Michelle is a self-love and wellness coach on her personal healing journey. She empowers others through her experiences.

A million ways to get over your ex

I sat in bed last night hit with an epiphany.

I let go of something real.

I messed up at love.

I began day dreaming about all the good times. All the times he stood by my side. Every time he cleaned up my mess. Forgave me. Tried to understand and love me even at my darkest the best he knew how. Accepted me. Helped me.

I remembered how we started out as friends. Respected my brother's wishes against us being together seeing as he was his best friend. He listened to me. He reassured me. He showed up for me.

He chose me.

Then my mind flooded with the bad times. His jealousy, anger, distance, and verbal abuse. It'd be enough to forget about him right? But those traits in him were ultimately reactions to my actions.

No, I am not blaming myself without reason to put him on a pedestal and validate my yearning.
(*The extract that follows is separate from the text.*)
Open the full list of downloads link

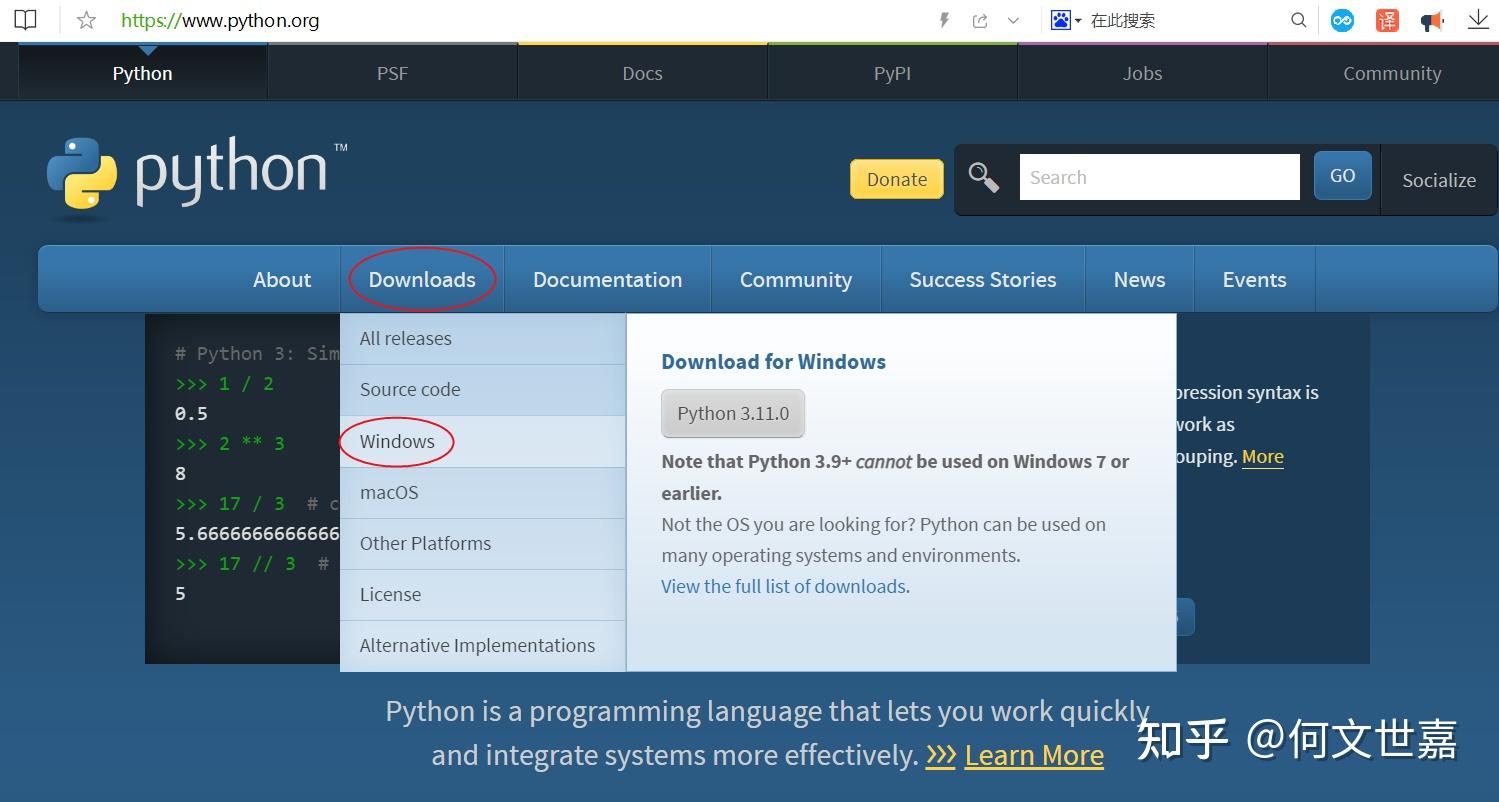(x=783, y=586)

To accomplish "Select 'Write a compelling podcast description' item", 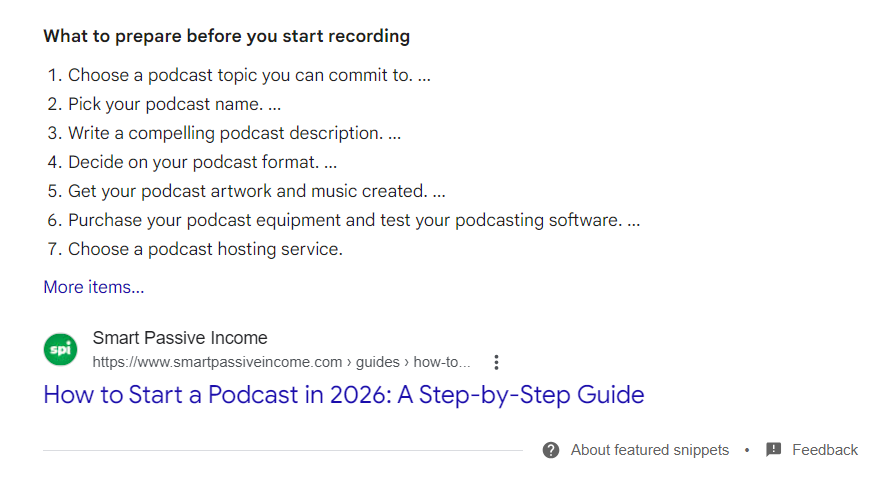I will pyautogui.click(x=235, y=134).
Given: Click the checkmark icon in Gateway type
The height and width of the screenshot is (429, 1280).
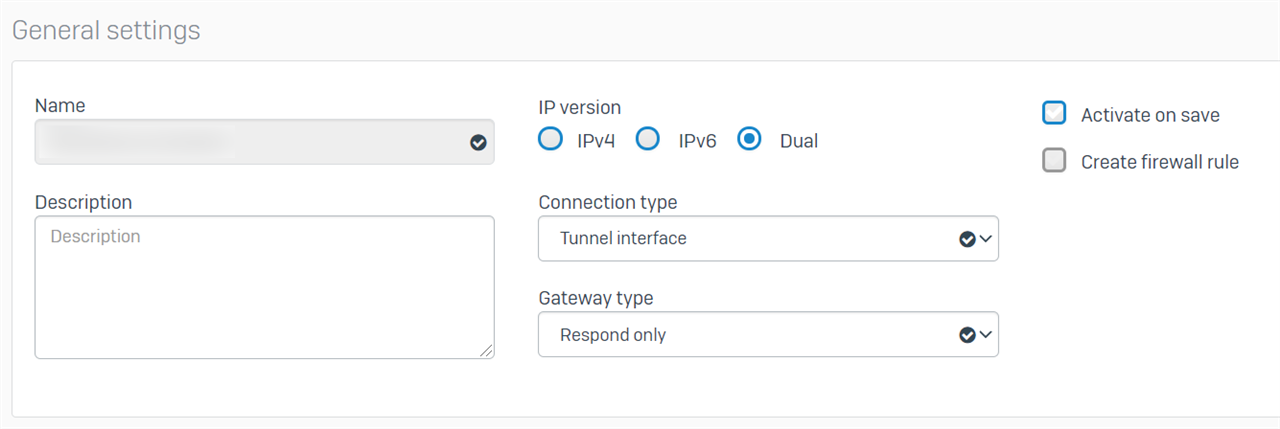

I cheated. I lied. I battled depression. I became distant. I blamed him. I resented him.

I pushed him away.

Of course, I went on Google. "I miss my ex", I typed into the search bar.

- How to get over your ex for good

- How to forget your ex

- You don't miss your ex, you're lonely.

- You don't miss him, you miss who he inspired you to be.

I sat there some more with my thoughts. Yes, I can admit to myself that I've been wishing I had a partner. Yes, I miss the cuddles. I wish I wasn't single.

Is it because I am lonely? No. I cherish my solitude. Is it because I know he likes me? No, actually he has a girlfriend of five years. Is it because we talk and I miss how he made me feel? No, because we don't talk unless it's about our daughter. Is it because I miss who I was with him? No, because I was drowning in mental illness, I was careless; still in love with my first boyfriend before him; a liar, I cheated on him, broke up with him for a few weeks, nagged at him, and blamed him for my unhappiness. So no, I hate who I was with him - none of it actually caused by him.

I broke into tears.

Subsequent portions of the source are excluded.